▸ **The problem**
From the first line to the last, restate the data word for word.

· · · ·

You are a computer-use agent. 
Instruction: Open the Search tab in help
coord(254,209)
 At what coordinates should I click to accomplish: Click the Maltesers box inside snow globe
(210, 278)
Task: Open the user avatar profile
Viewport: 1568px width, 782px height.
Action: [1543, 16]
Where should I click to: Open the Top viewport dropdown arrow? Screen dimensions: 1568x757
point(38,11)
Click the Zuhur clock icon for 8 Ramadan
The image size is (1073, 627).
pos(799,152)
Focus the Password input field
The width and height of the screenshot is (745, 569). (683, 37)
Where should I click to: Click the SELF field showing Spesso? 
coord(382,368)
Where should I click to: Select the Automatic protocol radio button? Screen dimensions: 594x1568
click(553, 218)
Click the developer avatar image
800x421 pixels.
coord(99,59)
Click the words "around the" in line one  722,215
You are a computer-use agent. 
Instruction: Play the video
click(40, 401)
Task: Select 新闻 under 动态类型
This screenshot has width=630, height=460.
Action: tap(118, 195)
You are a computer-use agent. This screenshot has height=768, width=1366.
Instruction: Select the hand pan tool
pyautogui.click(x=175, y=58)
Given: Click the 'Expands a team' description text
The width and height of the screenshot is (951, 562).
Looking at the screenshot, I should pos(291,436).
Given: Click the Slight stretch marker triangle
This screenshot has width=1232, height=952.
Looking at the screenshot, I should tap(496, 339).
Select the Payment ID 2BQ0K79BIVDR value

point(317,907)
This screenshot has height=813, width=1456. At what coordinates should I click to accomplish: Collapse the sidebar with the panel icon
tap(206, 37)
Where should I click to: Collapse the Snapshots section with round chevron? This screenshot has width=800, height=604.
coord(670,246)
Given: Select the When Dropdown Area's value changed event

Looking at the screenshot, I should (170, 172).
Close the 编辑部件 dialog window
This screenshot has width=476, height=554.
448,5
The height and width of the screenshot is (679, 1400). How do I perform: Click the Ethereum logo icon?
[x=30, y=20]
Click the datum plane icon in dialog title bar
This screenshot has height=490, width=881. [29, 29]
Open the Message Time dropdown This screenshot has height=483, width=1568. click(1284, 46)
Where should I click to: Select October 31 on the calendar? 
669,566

· · · ·

▸ **Answer to this exercise**
You are a computer-use agent. 
Instruction: Open the Search tab in help
coord(254,209)
 At what coordinates should I click to accomplish: Click the Maltesers box inside snow globe
(210, 278)
Task: Open the user avatar profile
Viewport: 1568px width, 782px height.
Action: [1543, 16]
Where should I click to: Open the Top viewport dropdown arrow? Screen dimensions: 1568x757
point(38,11)
Click the Zuhur clock icon for 8 Ramadan
The image size is (1073, 627).
pos(799,152)
Focus the Password input field
The width and height of the screenshot is (745, 569). (683, 37)
Where should I click to: Click the SELF field showing Spesso? 
coord(382,368)
Where should I click to: Select the Automatic protocol radio button? Screen dimensions: 594x1568
click(553, 218)
Click the developer avatar image
800x421 pixels.
coord(99,59)
Click the words "around the" in line one  722,215
You are a computer-use agent. 
Instruction: Play the video
click(40, 401)
Task: Select 新闻 under 动态类型
This screenshot has width=630, height=460.
Action: tap(118, 195)
You are a computer-use agent. This screenshot has height=768, width=1366.
Instruction: Select the hand pan tool
pyautogui.click(x=175, y=58)
Given: Click the 'Expands a team' description text
The width and height of the screenshot is (951, 562).
Looking at the screenshot, I should pos(291,436).
Given: Click the Slight stretch marker triangle
This screenshot has width=1232, height=952.
Looking at the screenshot, I should tap(496, 339).
Select the Payment ID 2BQ0K79BIVDR value

point(317,907)
This screenshot has height=813, width=1456. At what coordinates should I click to accomplish: Collapse the sidebar with the panel icon
tap(206, 37)
Where should I click to: Collapse the Snapshots section with round chevron? This screenshot has width=800, height=604.
coord(670,246)
Given: Select the When Dropdown Area's value changed event

Looking at the screenshot, I should (170, 172).
Close the 编辑部件 dialog window
This screenshot has width=476, height=554.
448,5
The height and width of the screenshot is (679, 1400). How do I perform: Click the Ethereum logo icon?
[x=30, y=20]
Click the datum plane icon in dialog title bar
This screenshot has height=490, width=881. [29, 29]
Open the Message Time dropdown This screenshot has height=483, width=1568. click(1284, 46)
Where should I click to: Select October 31 on the calendar? 
669,566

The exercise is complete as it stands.